WHAT IS EXPECTED: Can you format the data between the lines holding "The height and" and "(x=459, y=209)", inclusive, as a numbered list with any blank lines omitted?

RECORDS FOR THIS EXERCISE:
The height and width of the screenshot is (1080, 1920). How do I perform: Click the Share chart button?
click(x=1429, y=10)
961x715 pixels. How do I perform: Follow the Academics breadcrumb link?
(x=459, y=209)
...
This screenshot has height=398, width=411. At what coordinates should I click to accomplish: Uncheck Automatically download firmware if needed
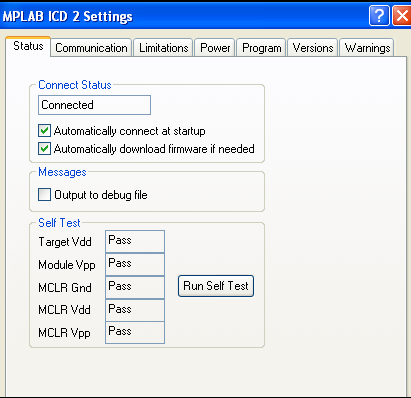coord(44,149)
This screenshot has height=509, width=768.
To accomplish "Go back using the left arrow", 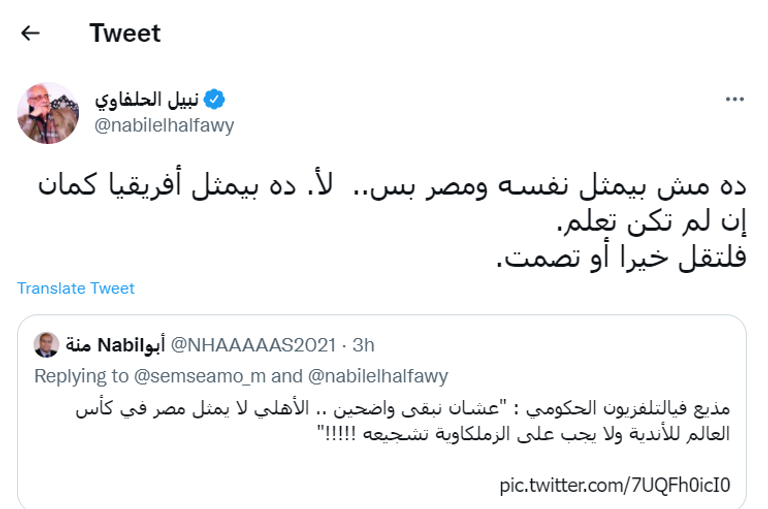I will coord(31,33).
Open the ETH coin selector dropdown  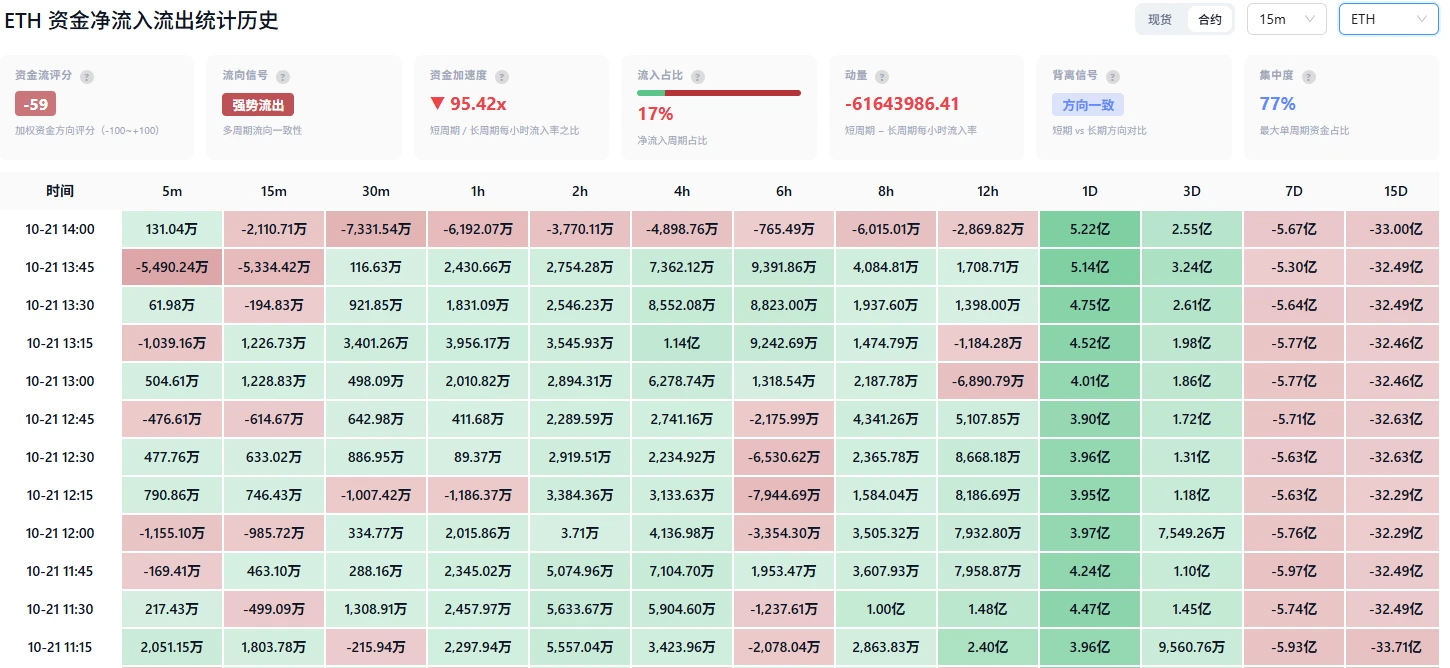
...
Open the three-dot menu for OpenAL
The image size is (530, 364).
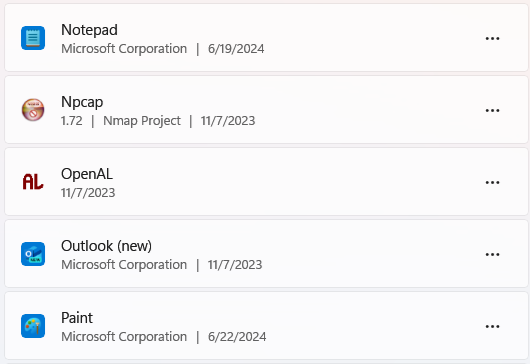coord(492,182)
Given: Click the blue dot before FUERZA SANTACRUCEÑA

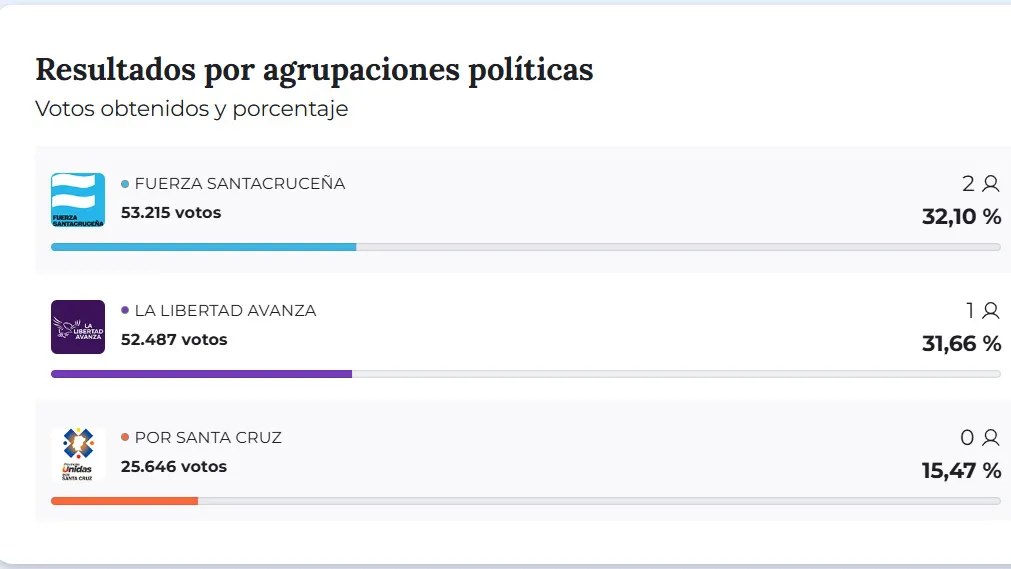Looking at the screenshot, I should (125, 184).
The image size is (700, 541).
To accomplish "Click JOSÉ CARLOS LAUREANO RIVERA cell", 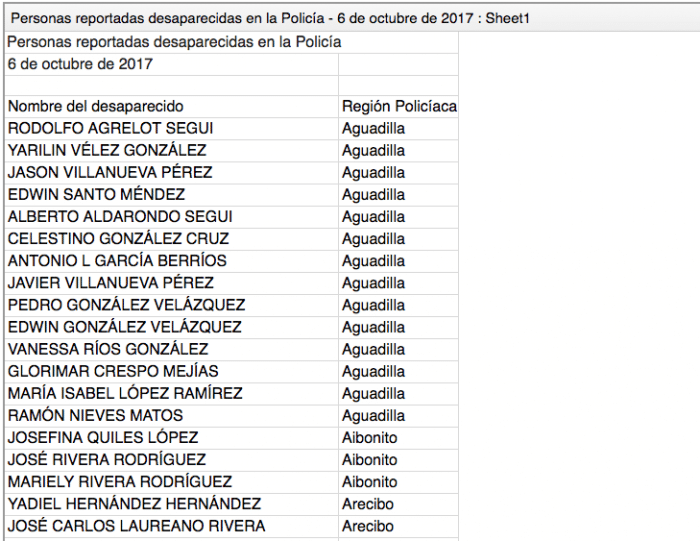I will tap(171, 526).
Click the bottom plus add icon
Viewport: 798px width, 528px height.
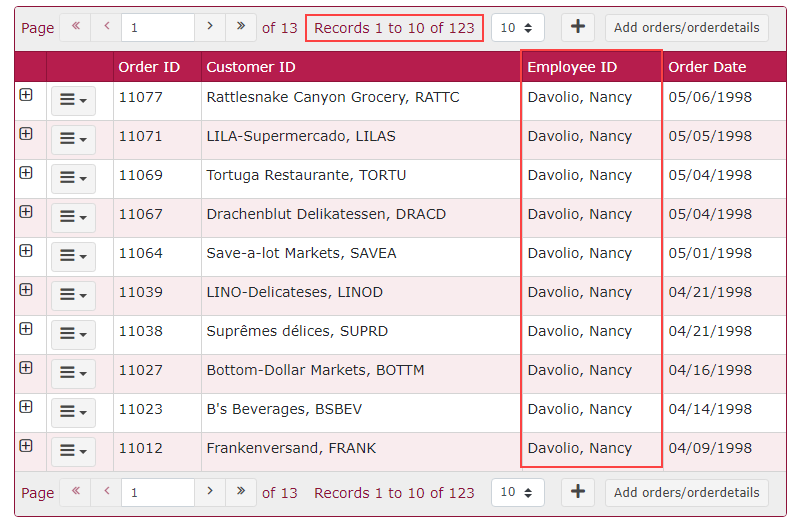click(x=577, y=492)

FULL RESPONSE:
1. The height and width of the screenshot is (1080, 1920). How do I perform: Click the Share chart button?
2. click(x=1429, y=10)
3. 961x715 pixels. How do I perform: Follow the Academics breadcrumb link?
4. (x=459, y=209)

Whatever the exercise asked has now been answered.